I have a friend who had her first baby a week before I had my Lily. She announced her pregnancy one week after taking an over-the-counter test. She posted an emotionally ecstatic, over-the-moon announcement on Facebook, posted pictures of her dog with baby shoes on Instagram, and from that day forward used social media daily to share ultrasounds, belly photos, pregnancy workout selfies, baby clothes, and so much more.

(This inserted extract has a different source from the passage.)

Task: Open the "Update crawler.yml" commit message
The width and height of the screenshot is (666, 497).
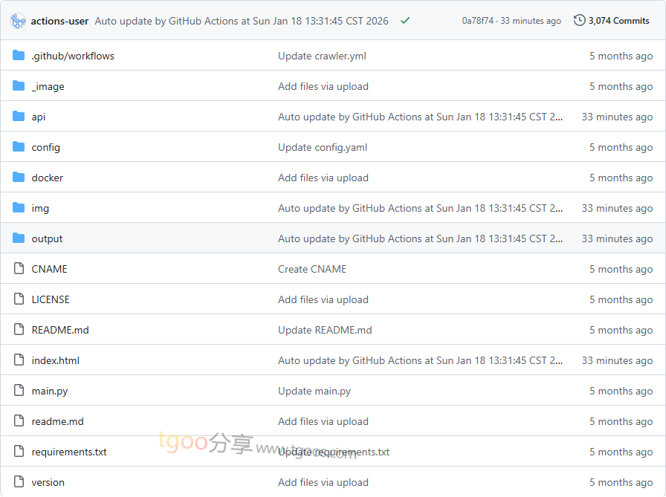Action: (x=322, y=56)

My experience was NOTHING like this.
I found out on a Saturday and counted the minutes until I could call my endocrinologist on Monday morning to schedule an appointment. I called at 8AM, spoke with a nurse, had uploaded my pump data for her by 8:10AM, had adjustments from her via email by 8:30AM, and had already scheduled weekly visits and bi-weekly uploads and adjustments for the next 10 months. Next on my list, the OB-GYN. Typically, they don’t see you this early in a pregnancy, but I soon learned that I was the exception to everything. I made an appointment for Tuesday afternoon and continued my Monday, worrying, worrying, and then worrying some more.

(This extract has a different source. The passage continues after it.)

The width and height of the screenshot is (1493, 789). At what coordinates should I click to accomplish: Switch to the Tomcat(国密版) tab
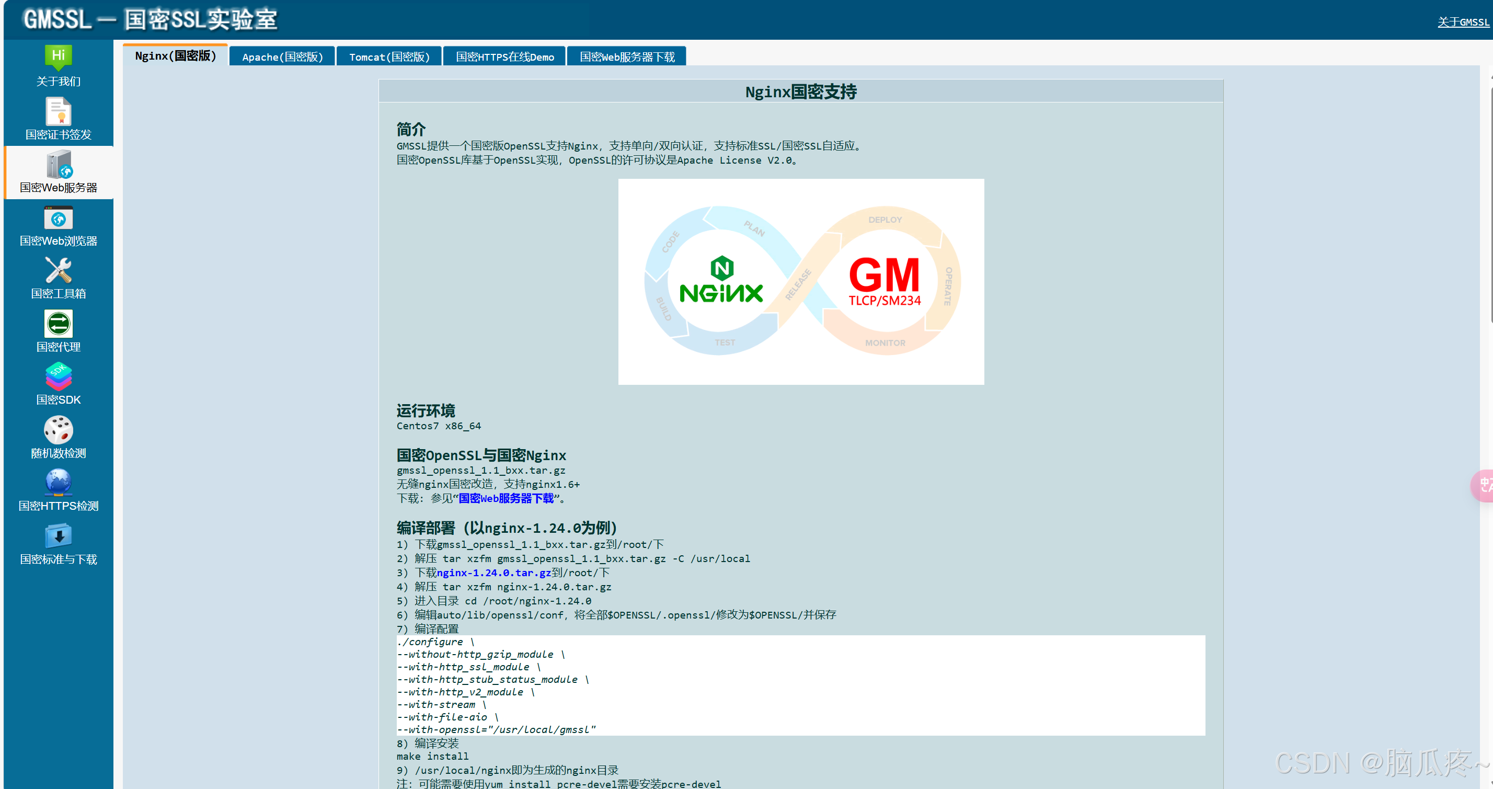[389, 57]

I also continued sweating. Never had I kept my blood sugar that low continuously. Ideally my team of doctors (yes, team: endocrinologist, nephrologist, OB-GYN, sonography technician, nutritionist, therapist, retinologist, podiatrist, and primary care physician) wanted me between 70 and 80 at all times, but doing this was not magic. It meant MANY MANY MANY lows over the next 10 months. It meant countless juice boxes (I really should have bought stock). It meant CONSTANT sensor alerts at 11PM, 1AM, 3AM, 5AM…

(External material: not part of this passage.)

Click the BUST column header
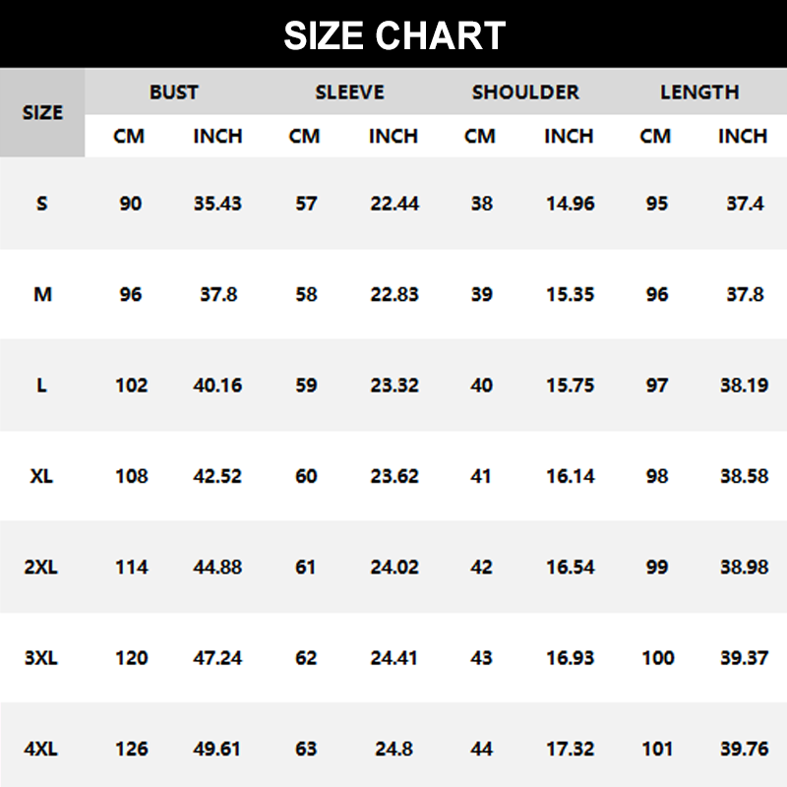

I watched other pregnant people exercising via social media, keeping as healthy and fit as possible. I watched them do this while I worked in one good walk every day, but dared not chance doing anything more strenuous in fear of dropping too low. I watched other pregnant people go for their few-and-far-between ultrasounds and post the beautiful pictures while I went bi-weekly for an ultrasound, and three times a week for an NST. I watched fellow pregnant women complain about their glucose test while I tested my blood sugar upwards of 15 times a day. I watched other pregnant women post how big their developing child was at each week (“the size of an eggplant today!”) while I waited on the edge of my seat for results to tests that for them were optional, but for me were mandatory. I prayed that my baby would not be too big for me to deliver naturally and safely, and prayed that my blood pressure medication would do its job and keep me from becoming preeclamptic.
To intensify the situation, my younger sister was pregnant at the exact same time with her third child, experiencing a very normal, average, drama-free pregnancy, and I was jealous.
But back to the announcements. We were scared to announce our pregnancy. It felt like at any moment this could all be ripped away from us with one test result, one day of bad blood sugars, one mistake. Now don’t get me wrong, there was pure joy too. It was actually the craziest emotional state I have ever experienced. And although I was quick to blame the pregnancy hormones, I soon realized that wasn’t valid because my husband shared this same emotional jekyll-and-hyde situation. In any given moment, we were the most excited and happy we had ever been, along with being the most excruciatingly frightened.
So this is what we did: At 4 months pregnant, we told our parents, siblings, other close family members, and close friends. I also notified my work administration. This was after our OBGYN encouraged us to do so. Enjoy this, he urged.
At 7 months we announced it to the world via social media. Now, sure, most people had been suspicious before this and assumed that my changing body was not a result of overeating, but, they also hadn’t said anything. Those I worked with and saw relatively regularly knew my chances of having a successful pregnancy were not high, and so they probably talked amongst themselves, but not to me.
My pregnancy was not normal. My pregnancy was not easy, My pregnancy was not stress-free. My pregnancy was not ideal and my pregnancy was not a given, but my pregnancy was MINE. My pregnancy HAPPENED, even though I thought for a long time that it wouldn’t. My pregnancy gave me the MOST BEAUTIFUL gift. My pregnancy was REMARKABLE.